■ **PROBLEM 1**:
Transcribe everything in the article on suicide from "In 1897 the" down to "in the public.".
■ **PROBLEM 2**:
Answer these questions from the article on suicide:
(a) In what year did Emile Durkheim publish his study on suicide?
(b) What is the name of the Army Secretary quoted in the article?
(c) What percentage of military personnel who committed suicide in 2010 were never deployed?

■ **DOCUMENT EXTRACT**:
__________

In 1897 the famed French sociologist Emile Durkheim published a study on the phenomenon of suicide. In this classic tome of social science, he writes: “Each victim of suicide gives his act a personal stamp which expresses his temperament, the special conditions in which he is involved, and which, consequently, cannot be explained by the social and general causes of the phenomenon.”
Durkheim was quite right. Each person who kills himself does so for highly individualized reasons. Even though many people in the world may have similar motivations for the same act, each one is imbued with special circumstances beyond the ken of general social explanations. This uniqueness is especially frustrating in light of a report just issued by the U. S. Surgeon General citing a significant rise in suicides and attempted suicides in the public.
While we have known for some time that military suicides have increased in recent years, that the phenomenon has crept into the civilian world is all the more disturbing. “Right now we are losing more of our soldiers to suicide than we are to combat,” Army Secretary John McHugh says.
Paradoxically, the majority of military suicides are not combat related. Fifty-four percent of military personnel who committed suicide in 2010 and 59 percent who attempted suicide that year were never deployed, McHugh said during a press conference with other national health officials.
“What this tells us is we are dealing with broader societal issues,” he said, including drug and alcohol abuse, relationship problems and depression.
To help combat this terrible epidemic, health officials are spearheading a program that encompasses social media services like Facebook and other private companies.

__________

■ **INFORMATION PROVIDED**:
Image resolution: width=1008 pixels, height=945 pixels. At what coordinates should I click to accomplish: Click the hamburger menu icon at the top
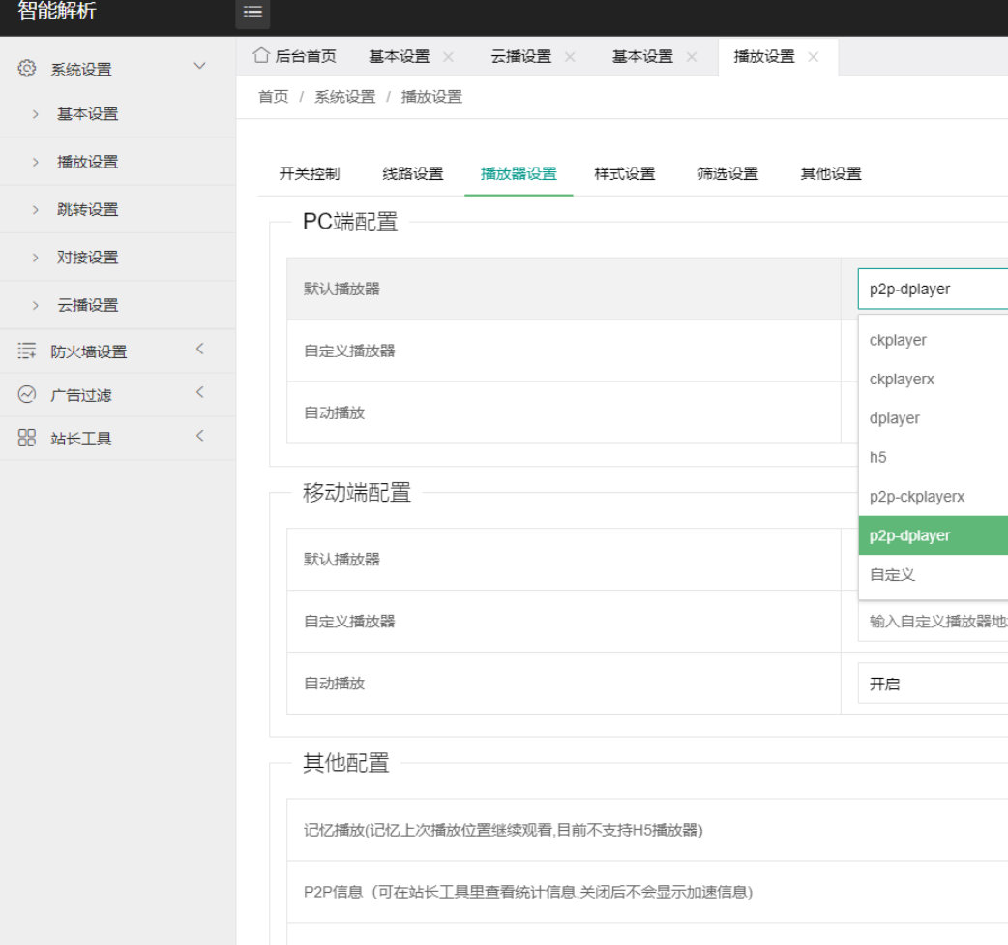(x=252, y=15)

__________

■ **RESPONSE BOX 1**:
In 1897 the famed French sociologist Emile Durkheim published a study on the phenomenon of suicide. In this classic tome of social science, he writes: “Each victim of suicide gives his act a personal stamp which expresses his temperament, the special conditions in which he is involved, and which, consequently, cannot be explained by the social and general causes of the phenomenon.”
Durkheim was quite right. Each person who kills himself does so for highly individualized reasons. Even though many people in the world may have similar motivations for the same act, each one is imbued with special circumstances beyond the ken of general social explanations. This uniqueness is especially frustrating in light of a report just issued by the U. S. Surgeon General citing a significant rise in suicides and attempted suicides in the public.

■ **RESPONSE BOX 2**:
(a) 1897
(b) John McHugh
(c) Fifty-four percent